▸ **Task prompt**
Copy, word for word, the lines below from the one containing "新增 (268, 1401)" up to and including the one containing "Portada (369, 805)", with pictures left out.

▸ **Data under study**
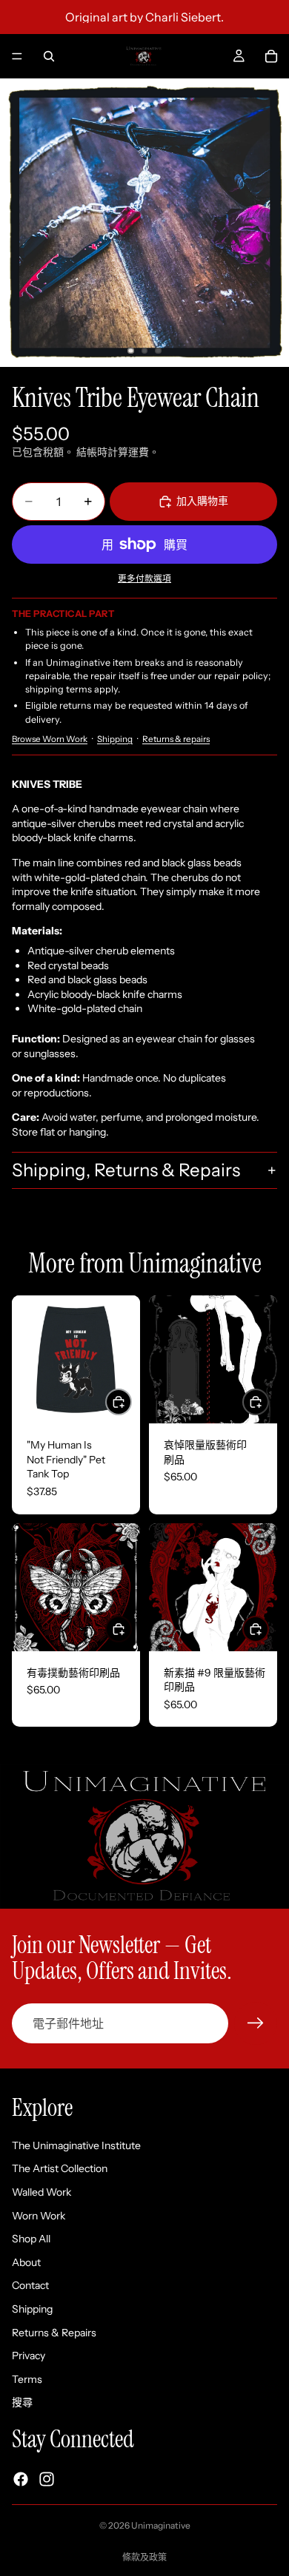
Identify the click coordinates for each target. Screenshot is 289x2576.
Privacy (28, 2355)
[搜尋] (49, 56)
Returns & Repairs (54, 2332)
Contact (30, 2286)
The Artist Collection (59, 2169)
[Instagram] (47, 2479)
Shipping (115, 739)
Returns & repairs (176, 739)
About (26, 2262)
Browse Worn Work (49, 739)
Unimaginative (160, 2525)
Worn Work (38, 2215)
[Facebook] (21, 2479)
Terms (27, 2379)
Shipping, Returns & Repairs (126, 1170)
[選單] (17, 56)
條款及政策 (144, 2557)
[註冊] (255, 2023)
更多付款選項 (144, 578)
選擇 (131, 1401)
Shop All (31, 2238)
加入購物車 (202, 501)
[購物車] (271, 56)
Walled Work (41, 2192)
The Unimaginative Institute (76, 2145)
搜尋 (22, 2402)
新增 (268, 1401)
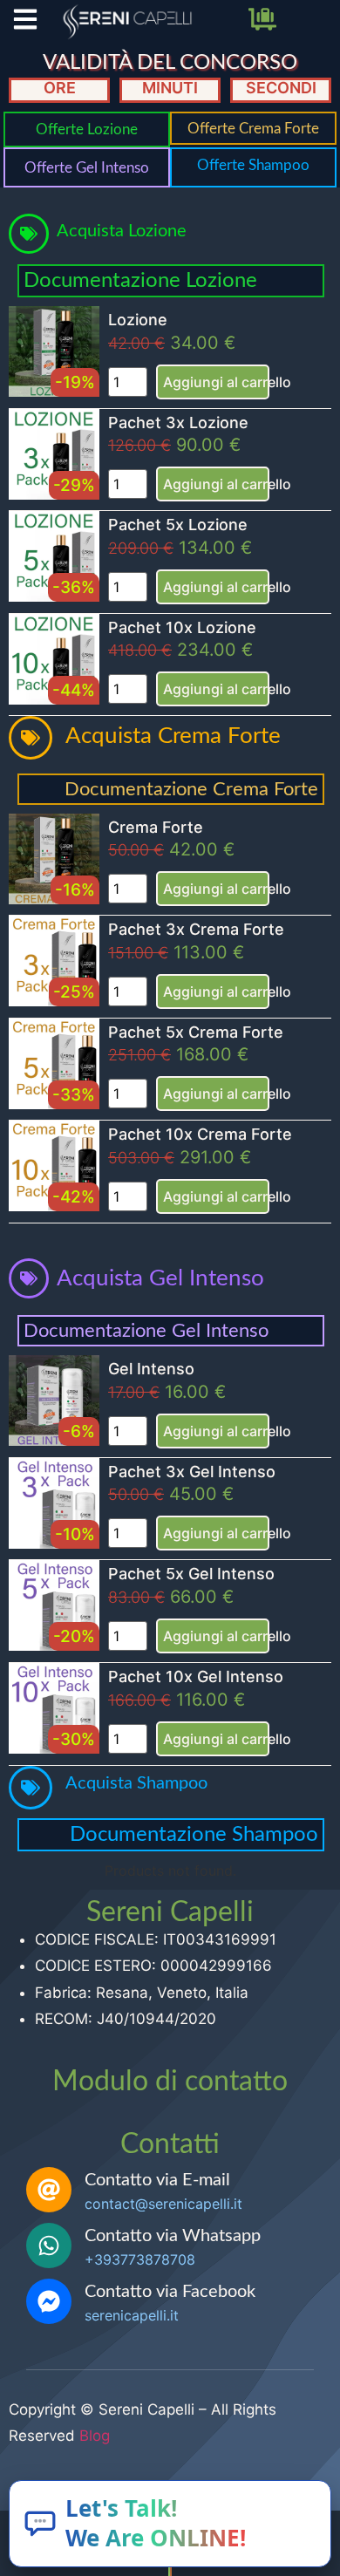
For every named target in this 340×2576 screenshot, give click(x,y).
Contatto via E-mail (157, 2180)
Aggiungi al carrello (216, 382)
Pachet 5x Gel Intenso (191, 1573)
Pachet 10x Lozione (182, 627)
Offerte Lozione (87, 129)
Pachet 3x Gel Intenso (191, 1471)
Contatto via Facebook (170, 2291)
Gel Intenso (151, 1369)
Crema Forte (155, 827)
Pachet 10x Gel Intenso (195, 1676)
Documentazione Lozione (140, 280)
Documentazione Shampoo (194, 1834)
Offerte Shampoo (253, 165)
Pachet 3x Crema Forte (196, 929)
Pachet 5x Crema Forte (195, 1032)
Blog (94, 2435)
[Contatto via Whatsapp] (48, 2245)
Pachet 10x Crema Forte (200, 1134)
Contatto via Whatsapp (173, 2236)
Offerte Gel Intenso (86, 167)
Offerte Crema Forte (253, 128)
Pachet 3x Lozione (178, 422)
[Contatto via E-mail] (48, 2189)
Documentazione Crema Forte (191, 789)
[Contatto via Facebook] (48, 2301)
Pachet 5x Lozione (178, 524)
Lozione (137, 319)
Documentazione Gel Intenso (146, 1330)
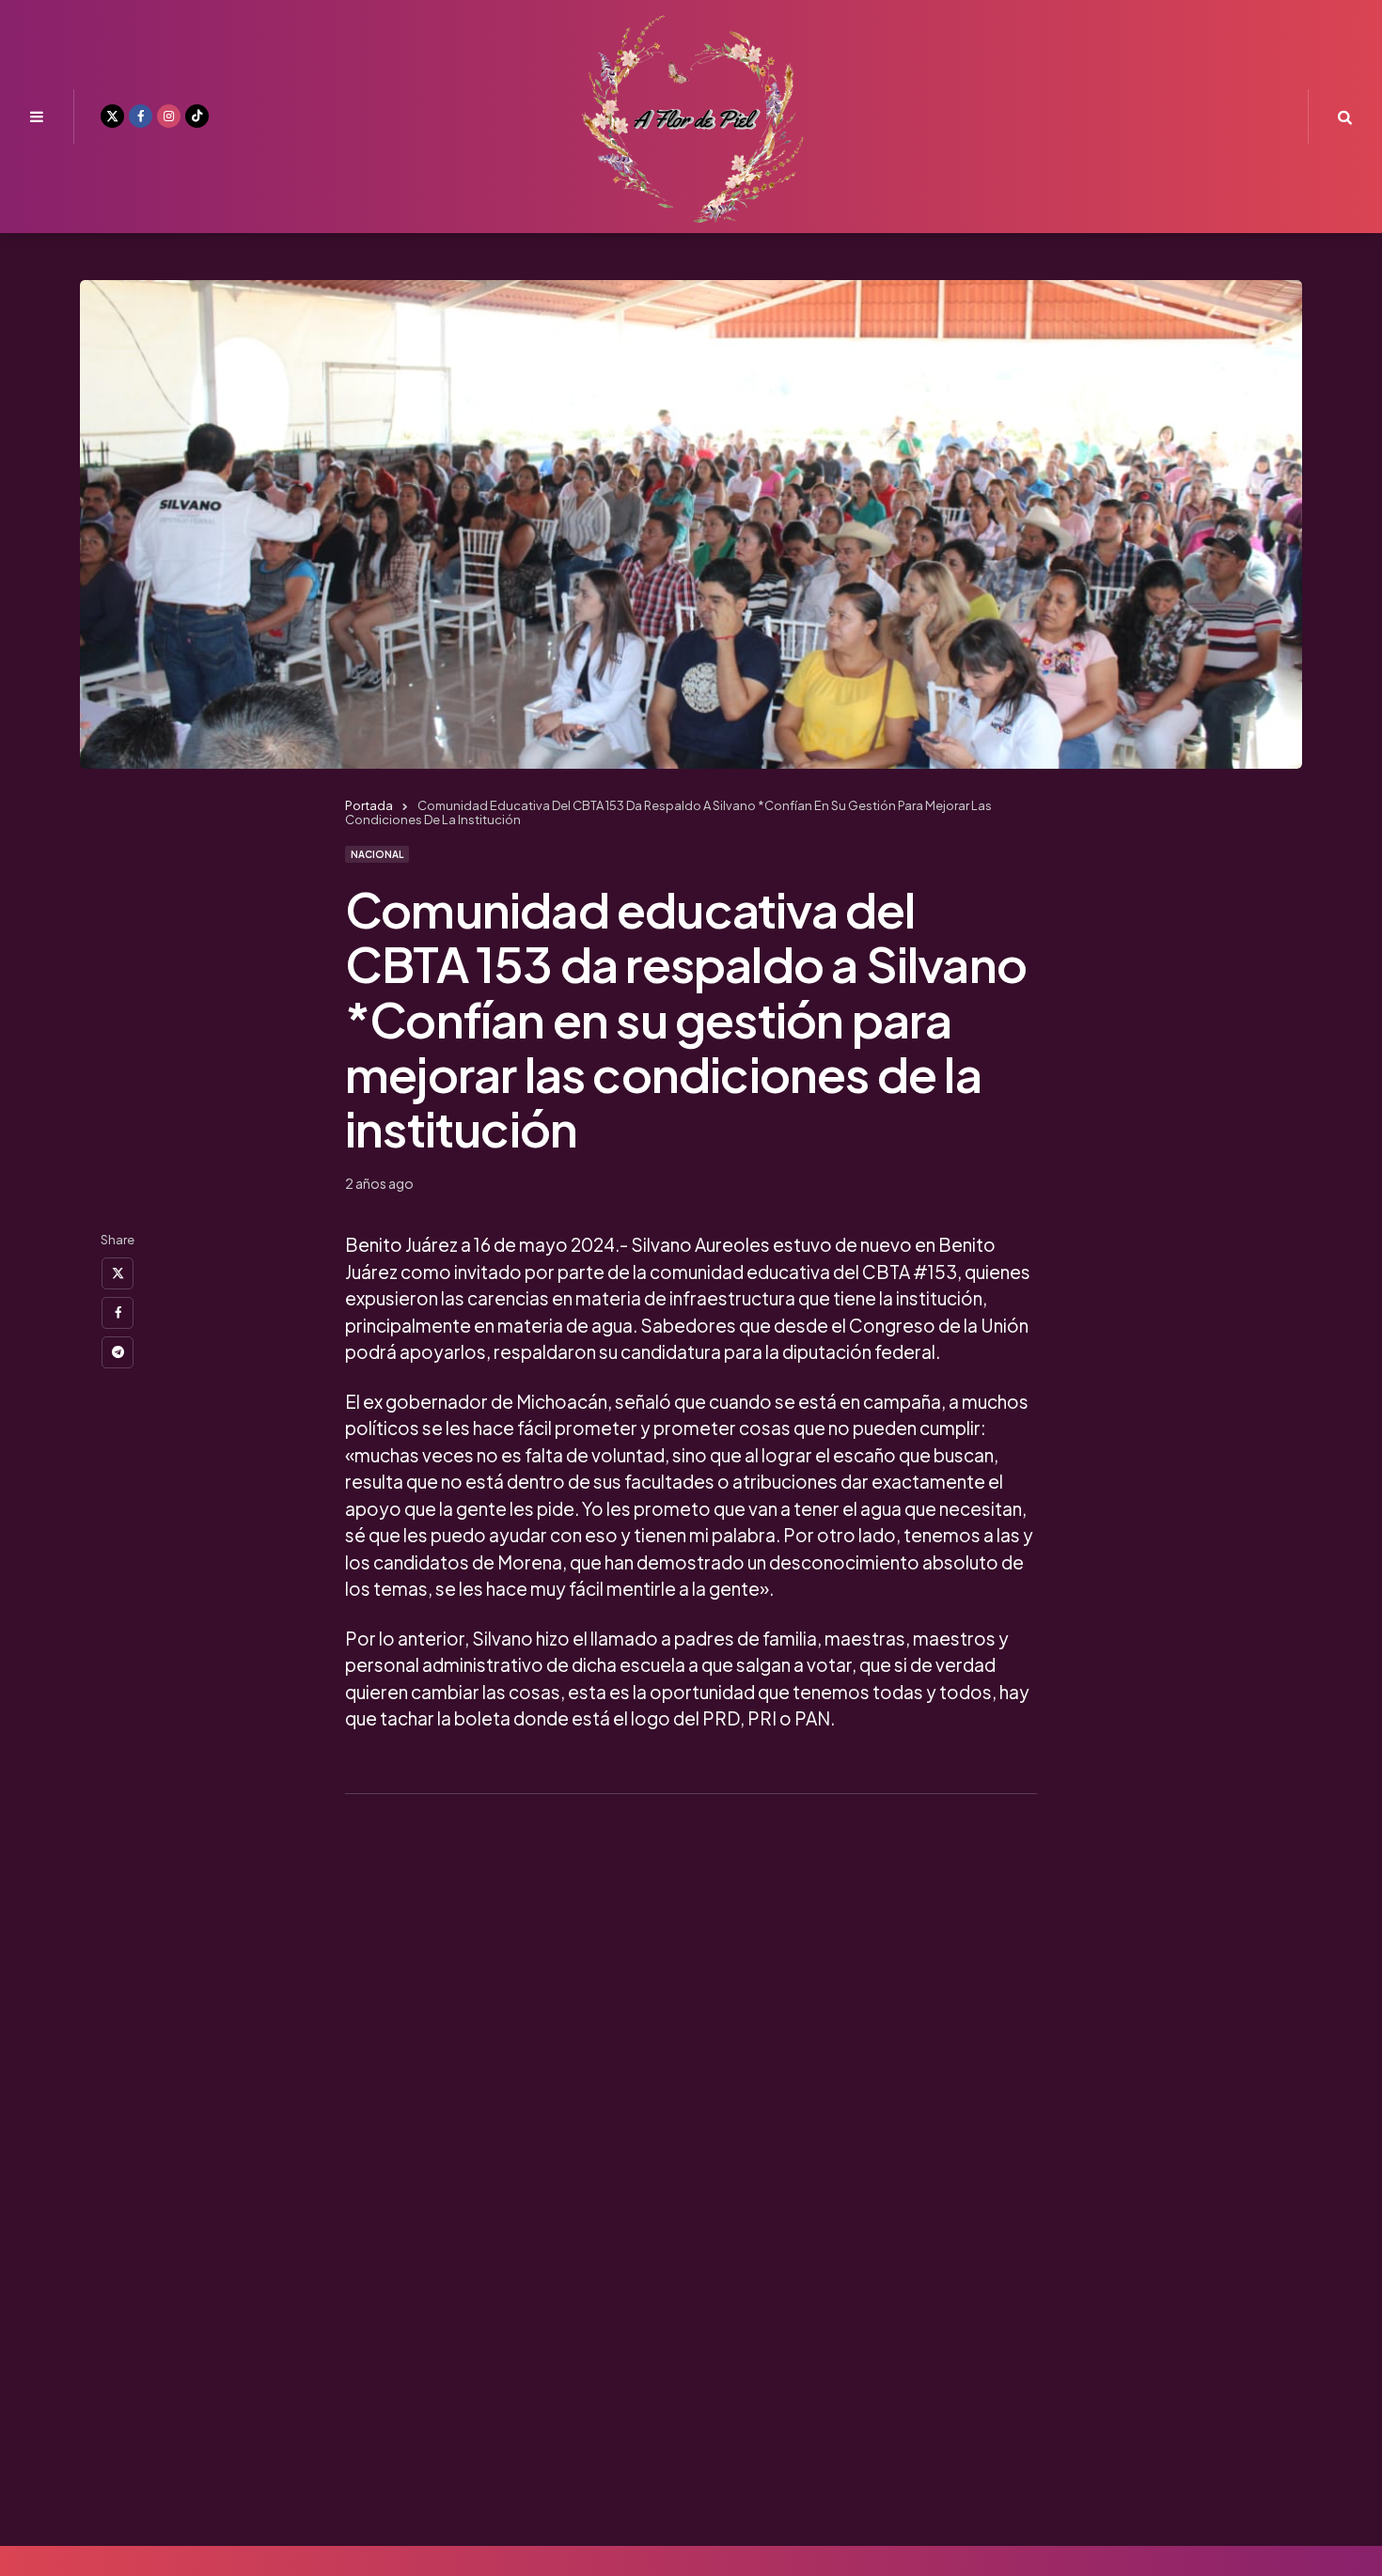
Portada (369, 805)
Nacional (377, 854)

▸ **Response to this task**
新增 (268, 1401)
For every named target in this 340×2576 screenshot, give click(x,y).
Contatto via E-mail (157, 2180)
Aggiungi al carrello (216, 382)
Pachet 5x Gel Intenso (191, 1573)
Pachet 10x Lozione (182, 627)
Offerte Lozione (87, 129)
Pachet 3x Gel Intenso (191, 1471)
Contatto via Facebook (170, 2291)
Gel Intenso (151, 1369)
Crema Forte (155, 827)
Pachet 10x Gel Intenso (195, 1676)
Documentazione Lozione (140, 280)
Documentazione Shampoo (194, 1834)
Offerte Shampoo (253, 165)
Pachet 3x Crema Forte (196, 929)
Pachet 5x Crema Forte (195, 1032)
Blog (94, 2435)
[Contatto via Whatsapp] (48, 2245)
Pachet 10x Crema Forte (200, 1134)
Contatto via Whatsapp (173, 2236)
Offerte Gel Intenso (86, 167)
Offerte Crema Forte (253, 128)
Pachet 3x Lozione (178, 422)
[Contatto via E-mail] (48, 2189)
Documentazione Crema Forte (191, 789)
[Contatto via Facebook] (48, 2301)
Pachet 5x Lozione (178, 524)
Lozione (137, 319)
Documentazione Gel Intenso (146, 1330)
Portada (369, 805)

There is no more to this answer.